Some more information. I modified one of the tests, TestSimpleStackTracker, by parallelizing it using MPI_Init/MPI_Finalize. I then rebuilt Malt using mpicc/mpic++ and the Cray MPICH version 8.1.25. I tested this on one of our Cray clusters that uses Slurm resource manager. I ran with 'srun -n 1 /path/to/malt --mpi ./src/lib/tests/TestSimpleStackTracker'. I then get this error
TestSimpleStackTracker: /users/rta/workspace/malt/src/lib/common/SimpleAllocator.cpp:179: void MALT::SimpleAllocator::free(void *): Assertion `unusedMemory <= totalMemory' failed. /usr/projects/perfeng/utils/malt/ro/rta/bin/malt: line 458: 134989 Aborted (core dumped) LD_PRELOAD="${MPI_WRAPPER_DIR}/libmaltmpi.so:${MALT_LIB}:${LD_PRELOAD}" "$@"

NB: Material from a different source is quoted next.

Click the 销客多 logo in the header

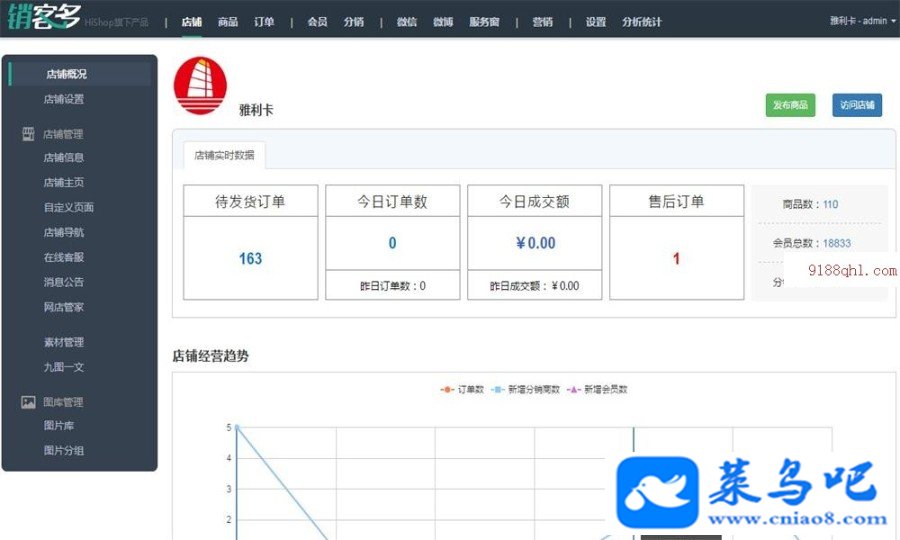pyautogui.click(x=45, y=16)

Hello, thanks for reporting the issue.
I would ask two things to help debugging:
- Can you extract the values of
unusedMemoryandtotalMemoryto see if one of them is 0 or totally wrong value ? - For the segfault, if in case you can get a core dump to know where it appears, at least with symbol name or better source line ?
For 1., I see
unusedMemory = 262328, totalMemory = 262144
Let me work on answering 2.
On Dec 21, 2023, at 12:16 PM, Sébastien Valat @.@.>> wrote:
Hello, thanks for reporting the issue.
I would ask two things to help debugging:
- Can you extract the values of unusedMemory and totalMemory to see if one of them is 0 or totally wrong value ?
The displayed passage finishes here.